Historian Thomas Madden, director of the Center for Medieval and Renaissance Studies at Saint Louis University, writes that the "Inquisition was not born out of desire to crush diversity or oppress people; it was rather an attempt to stop unjust executions."
In medieval Europe, heresy was a crime against the state, Mr. Madden explains. Local nobles, often greedy, illiterate and eager to placate the mob, gleefully agreed to execute people accused of witchcraft or some other forms of heresy. By the 1100s, such accusations were causing grave injustices (in much the same way that apparatchiks in Communist countries would level charges of disloyalty in order to have rivals "disappeared").

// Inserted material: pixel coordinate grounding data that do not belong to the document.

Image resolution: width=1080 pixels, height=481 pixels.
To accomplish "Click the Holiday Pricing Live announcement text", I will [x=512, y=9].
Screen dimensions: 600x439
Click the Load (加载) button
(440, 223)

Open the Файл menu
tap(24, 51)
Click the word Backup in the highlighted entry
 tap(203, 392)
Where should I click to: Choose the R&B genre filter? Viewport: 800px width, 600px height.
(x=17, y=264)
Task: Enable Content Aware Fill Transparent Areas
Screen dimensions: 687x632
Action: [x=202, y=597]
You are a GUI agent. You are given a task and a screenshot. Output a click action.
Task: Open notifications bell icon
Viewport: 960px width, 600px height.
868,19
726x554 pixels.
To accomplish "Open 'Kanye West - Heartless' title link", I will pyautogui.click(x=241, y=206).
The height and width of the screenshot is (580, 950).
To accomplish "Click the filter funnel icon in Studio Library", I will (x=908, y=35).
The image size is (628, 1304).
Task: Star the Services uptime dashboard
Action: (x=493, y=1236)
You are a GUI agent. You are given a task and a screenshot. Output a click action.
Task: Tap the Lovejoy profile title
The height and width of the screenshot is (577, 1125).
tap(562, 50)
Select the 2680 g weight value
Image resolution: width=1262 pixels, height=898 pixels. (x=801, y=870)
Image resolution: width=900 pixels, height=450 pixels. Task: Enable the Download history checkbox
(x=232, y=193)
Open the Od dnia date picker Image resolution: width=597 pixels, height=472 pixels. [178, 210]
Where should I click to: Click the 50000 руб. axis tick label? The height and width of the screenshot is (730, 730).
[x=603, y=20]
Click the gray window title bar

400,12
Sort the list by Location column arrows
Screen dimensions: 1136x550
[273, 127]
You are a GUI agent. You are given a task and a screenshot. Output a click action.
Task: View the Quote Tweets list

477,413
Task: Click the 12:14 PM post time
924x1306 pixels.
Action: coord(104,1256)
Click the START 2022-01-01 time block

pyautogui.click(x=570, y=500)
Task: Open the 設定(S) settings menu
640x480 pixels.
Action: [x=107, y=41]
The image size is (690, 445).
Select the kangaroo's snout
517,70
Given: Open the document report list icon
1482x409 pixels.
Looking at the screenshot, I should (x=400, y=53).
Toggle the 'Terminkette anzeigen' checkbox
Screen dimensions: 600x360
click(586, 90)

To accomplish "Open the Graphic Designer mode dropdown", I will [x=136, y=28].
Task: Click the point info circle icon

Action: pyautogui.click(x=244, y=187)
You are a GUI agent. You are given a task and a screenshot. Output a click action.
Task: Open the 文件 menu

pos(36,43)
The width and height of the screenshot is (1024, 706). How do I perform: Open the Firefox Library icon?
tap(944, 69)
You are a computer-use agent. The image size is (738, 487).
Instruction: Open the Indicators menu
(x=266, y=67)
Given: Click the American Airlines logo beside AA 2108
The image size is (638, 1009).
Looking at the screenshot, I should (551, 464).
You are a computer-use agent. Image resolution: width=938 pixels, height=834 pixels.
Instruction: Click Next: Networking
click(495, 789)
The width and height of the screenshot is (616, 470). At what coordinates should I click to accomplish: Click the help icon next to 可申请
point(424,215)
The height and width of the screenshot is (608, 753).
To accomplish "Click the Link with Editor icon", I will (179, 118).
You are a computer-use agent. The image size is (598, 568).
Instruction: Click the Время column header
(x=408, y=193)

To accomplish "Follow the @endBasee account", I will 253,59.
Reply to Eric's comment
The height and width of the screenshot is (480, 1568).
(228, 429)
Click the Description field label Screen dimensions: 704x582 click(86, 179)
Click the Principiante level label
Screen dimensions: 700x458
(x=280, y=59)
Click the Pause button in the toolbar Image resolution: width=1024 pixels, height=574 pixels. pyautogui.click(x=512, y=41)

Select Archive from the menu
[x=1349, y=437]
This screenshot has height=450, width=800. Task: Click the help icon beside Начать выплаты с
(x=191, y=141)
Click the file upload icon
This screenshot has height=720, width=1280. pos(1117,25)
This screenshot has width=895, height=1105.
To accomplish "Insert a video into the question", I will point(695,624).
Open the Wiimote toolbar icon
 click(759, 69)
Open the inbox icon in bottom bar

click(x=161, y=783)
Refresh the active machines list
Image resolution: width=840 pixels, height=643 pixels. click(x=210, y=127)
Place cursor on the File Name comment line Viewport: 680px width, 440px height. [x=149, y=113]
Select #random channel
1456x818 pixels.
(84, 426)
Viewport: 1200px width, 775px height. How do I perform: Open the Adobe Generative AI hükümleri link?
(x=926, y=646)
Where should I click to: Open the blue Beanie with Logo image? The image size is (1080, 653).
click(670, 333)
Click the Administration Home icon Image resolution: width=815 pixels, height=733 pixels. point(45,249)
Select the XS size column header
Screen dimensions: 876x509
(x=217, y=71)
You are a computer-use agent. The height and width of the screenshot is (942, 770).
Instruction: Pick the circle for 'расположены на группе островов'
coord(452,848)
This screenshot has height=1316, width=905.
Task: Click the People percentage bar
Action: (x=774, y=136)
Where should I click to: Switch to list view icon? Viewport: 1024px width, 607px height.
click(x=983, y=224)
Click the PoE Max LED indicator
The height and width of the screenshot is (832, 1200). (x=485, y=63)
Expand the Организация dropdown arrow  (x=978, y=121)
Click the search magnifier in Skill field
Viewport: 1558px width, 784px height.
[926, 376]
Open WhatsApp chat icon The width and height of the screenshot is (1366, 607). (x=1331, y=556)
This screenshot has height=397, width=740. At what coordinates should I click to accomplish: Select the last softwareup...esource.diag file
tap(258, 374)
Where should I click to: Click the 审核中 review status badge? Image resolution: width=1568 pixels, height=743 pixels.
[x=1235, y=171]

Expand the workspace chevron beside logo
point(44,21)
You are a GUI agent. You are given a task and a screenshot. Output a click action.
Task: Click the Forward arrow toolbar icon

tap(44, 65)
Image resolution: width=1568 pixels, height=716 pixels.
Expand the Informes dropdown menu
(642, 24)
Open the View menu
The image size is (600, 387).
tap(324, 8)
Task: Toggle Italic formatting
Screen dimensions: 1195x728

"The Catholic Church's response to this problem was the Inquisition," Mr. Madden explains, "first instituted by Pope Lucius III in 1184."
I cannot defend everything done under the various Inquisitions — especially in Spain — because some of it was indefensible. But there's a very important point that needs to be made here that transcends scoring easy, albeit deserved, points against Mr. Obama's approach to Islamic extremism — which he will not call Islamic.
Christianity, even in its most terrible days, even under the most corrupt popes, even during the most unjustifiable wars, was indisputably a force for the improvement of man.
Christianity ended greater barbarisms under pagan Rome. The church often fell short of its ideals — which all human things do — but its ideals were indisputably a great advance for humanity.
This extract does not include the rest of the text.